In this review, we have tried to give a holistic vision about the development of fully conjugated structures in which luminogen units are repeated and combined to give compounds with AIE or AIEE properties, a perspective never treated in the bibliography. We have started with oligomeric structures whose level of molecular complexity is low and allows establishing easy correlations between the molecular structure and the final optical properties. Progressively, we have increased this degree of complexity to dendrimers, then to polymers with only one luminogen, polymers with more than one luminogen and finally to highly branched structures, such as CMP or COF. As it has been shown, as the level of complexity of the structures increases, the constitutive luminogens lose their individual character because new intramolecular electronic interactions appear between the luminogens and the conjugated scaffolds, or even between the luminogens themselves, giving rise to more complicated systems from an electronic point of view allowing the construction of novel applied materials. Different luminogens have been shown throughout this work and, clearly, TPE is the mainstay as the directing agent for the induction of the RIM phenomenon as the main responsible for the AIE and AIEE effects.
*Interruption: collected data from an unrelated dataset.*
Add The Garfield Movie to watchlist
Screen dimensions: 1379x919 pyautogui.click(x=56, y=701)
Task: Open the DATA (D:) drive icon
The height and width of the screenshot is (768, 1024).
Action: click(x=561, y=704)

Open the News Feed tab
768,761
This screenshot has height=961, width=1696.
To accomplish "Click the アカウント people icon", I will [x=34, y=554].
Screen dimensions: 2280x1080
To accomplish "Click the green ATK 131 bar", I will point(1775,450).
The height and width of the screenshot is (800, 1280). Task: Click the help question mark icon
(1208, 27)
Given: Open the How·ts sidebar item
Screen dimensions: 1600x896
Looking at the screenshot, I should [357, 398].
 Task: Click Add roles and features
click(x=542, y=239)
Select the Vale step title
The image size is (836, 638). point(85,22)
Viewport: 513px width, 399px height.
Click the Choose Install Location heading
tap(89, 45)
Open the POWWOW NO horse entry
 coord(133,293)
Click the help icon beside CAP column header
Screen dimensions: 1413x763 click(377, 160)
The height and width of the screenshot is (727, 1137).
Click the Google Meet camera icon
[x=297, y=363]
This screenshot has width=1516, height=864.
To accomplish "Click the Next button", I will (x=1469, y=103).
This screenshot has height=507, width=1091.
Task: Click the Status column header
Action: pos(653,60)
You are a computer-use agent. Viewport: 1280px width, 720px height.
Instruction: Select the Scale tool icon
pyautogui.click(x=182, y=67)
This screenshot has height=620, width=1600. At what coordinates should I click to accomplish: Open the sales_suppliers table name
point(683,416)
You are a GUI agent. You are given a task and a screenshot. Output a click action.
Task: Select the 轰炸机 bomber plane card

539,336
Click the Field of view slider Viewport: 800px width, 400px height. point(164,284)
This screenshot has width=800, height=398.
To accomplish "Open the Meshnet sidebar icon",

Although the synthetic reactions and mechanisms involved in those effects are well explored for conjugated molecules and macromolecules, there is still much room for improvement in the development of new fully conjugated structures with AIE and AIEE properties. In this sense, the study of the role of other phenomena alternative to RIM, such as cis-trans photoisomerization, RACI or intermolecular interactions in conjugated polymers, could help in finding new compounds with challenging applications. On the other hand, new AIE-active materials such as CMP, COFs or self-assembling compounds still need further exploration in the development in this field. In the case of the latter systems, aggregation is produced by an adequate and intelligent functionalization of the AIE molecule rather than by adding a mixture of solvents, a feature that would open the use of these compounds in fields such as biomedicine.